Laurie Zittrain Eisenberg
Teaching Professor , Department of History
Prof. Eisenberg is an historian of the modern Middle East. Her areas of research and publication include the Arab-Israeli conflict and peace process and the interaction of multiple Middle East actors, particularly Israel, Jordan, Lebanon and the Palestinians. Recent publications include an assessment of the pedagogical value of a videogame about the Palestinian-Israeli situation, a second edition of her co-authored textbook on the Arab-Israeli peace process (with Neil Caplan, Negotiating Arab-Israeli Peace, Indiana University Press, 1998 and 2010), articles on Lebanese-Israeli relations, an overview of the Arab-Israeli peace process, 1967-1993, and a conference paper on Israeli-Syrian relations.

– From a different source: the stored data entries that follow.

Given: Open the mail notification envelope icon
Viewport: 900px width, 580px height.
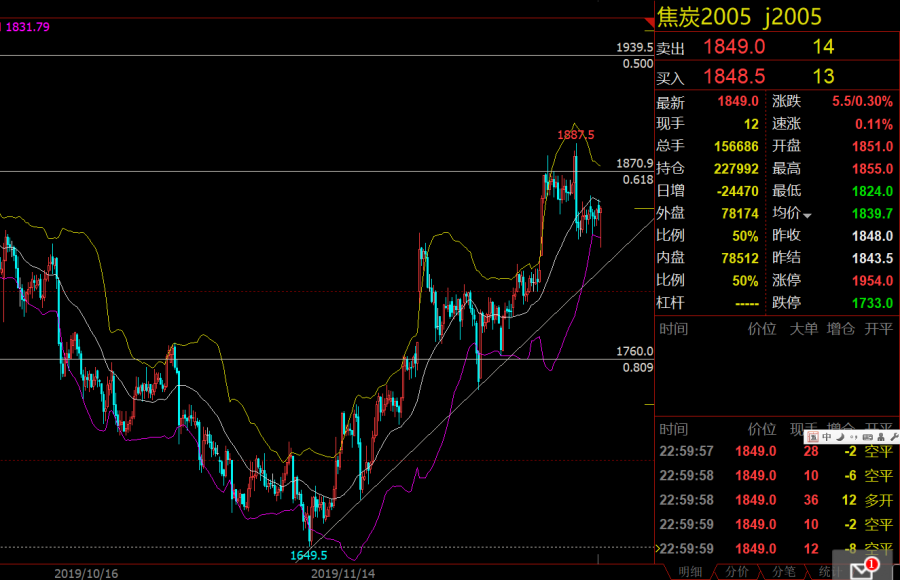Looking at the screenshot, I should pos(862,570).
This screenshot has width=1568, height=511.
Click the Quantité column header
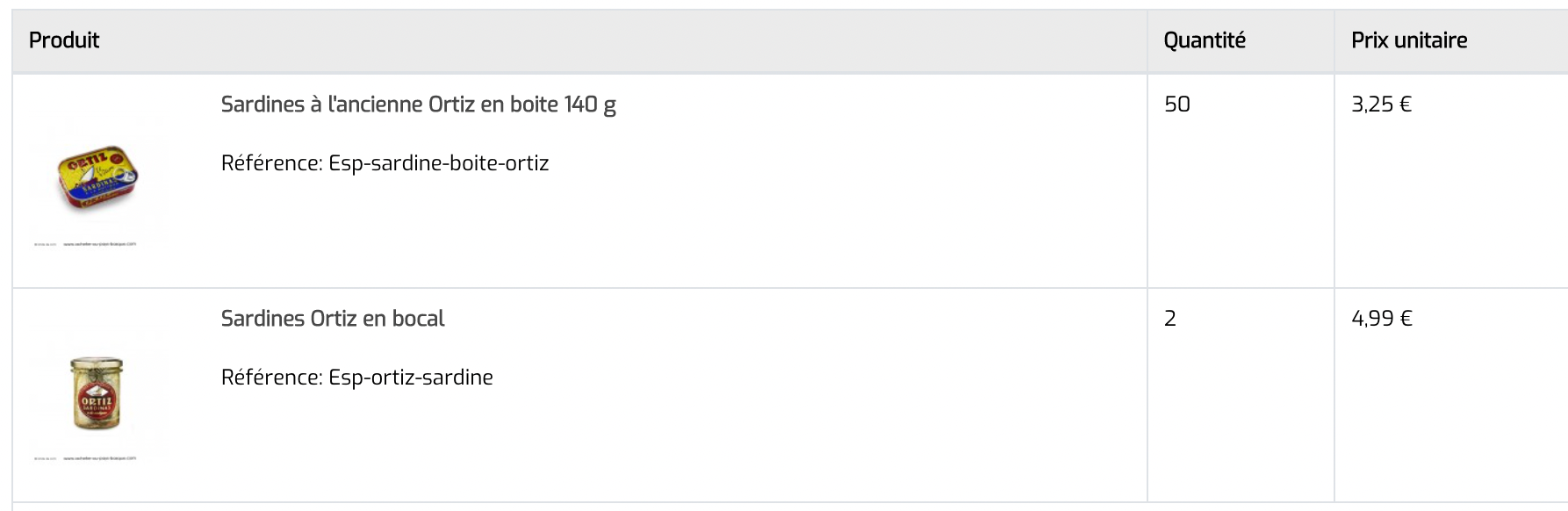coord(1204,40)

On-going research projects focus on the legacy of Jordan's King Hussein and the June 1967 war.
In the classroom, Prof. Eisenberg emphasizes the interpretation of primary source documents and their centrality in original research projects. Her students learn to read historical documents closely and critically and to subject them to rigorous content analysis. Students also explore a wide variety of sources beyond the textbook, such as maps, media, photographs, biographies and historical testimony. Many of her courses incorporate in-class role-playing exercises. In “The Origins of the Arab-Israeli Conflict” students immerse themselves in an extended five week role-playing exercise, The Struggle for Palestine, 1936, an elaborate simulation game. “The Arab-Israel Conflict and Peace Process” concludes with a week-long Arab-Israeli negotiation simulation via Facebook which allows CMU students to interact with students at universities in the Middle East. Historical reenactment constitutes an exciting pedagogical experience and provides the opportunity for delving deeper into topic material than regular coursework allows.

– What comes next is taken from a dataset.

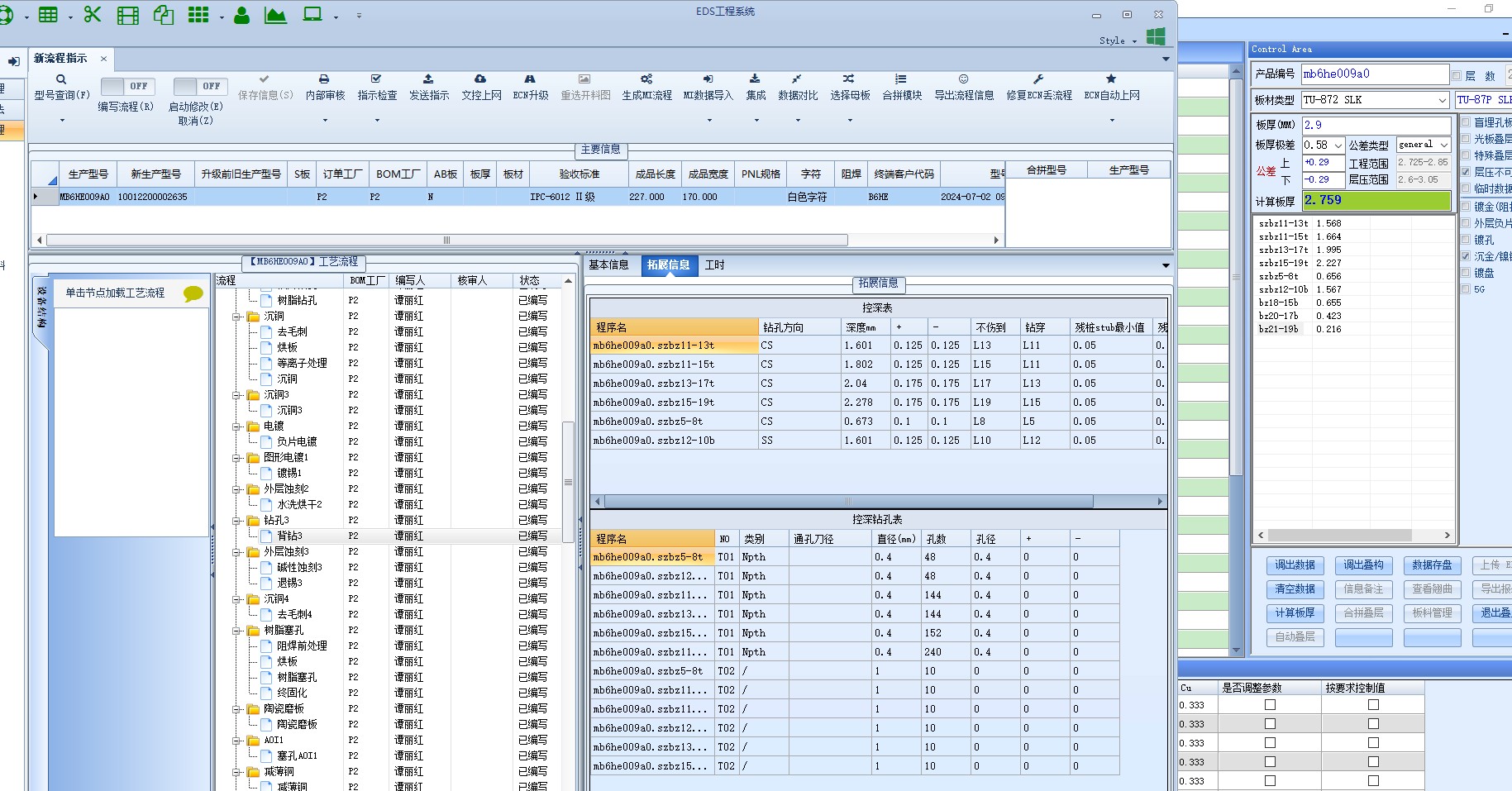
Task: Click the ECN自动上网 star icon
Action: point(1111,79)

She also teaches courses on religion and politics in the Middle East, American foreign policy in the region, the 1967 Arab-Israeli War, and a practicum on how historians conduct research and interpret historical evidence. “American-Arab Encounters” takes place via video-conferencing in real time, uniting CMU students in Pittsburgh with students at the CMU campus in Qatar. An unusual but highly rewarding aspect of her work came when she served as a consultant for ImpactGames, a company which produced “PeaceMaker,” a video game simulating Palestinian-Israeli interactions. Prof. Eisenberg works closely with the Director of Undergraduate studies to bring exciting programming to undergraduates in the History Department.
She is a frequent speaker on Middle East topics on university panels and programs and at the invitation of area churches, synagogues, schools, civic groups and for the World Affairs Council of Greater Pittsburgh.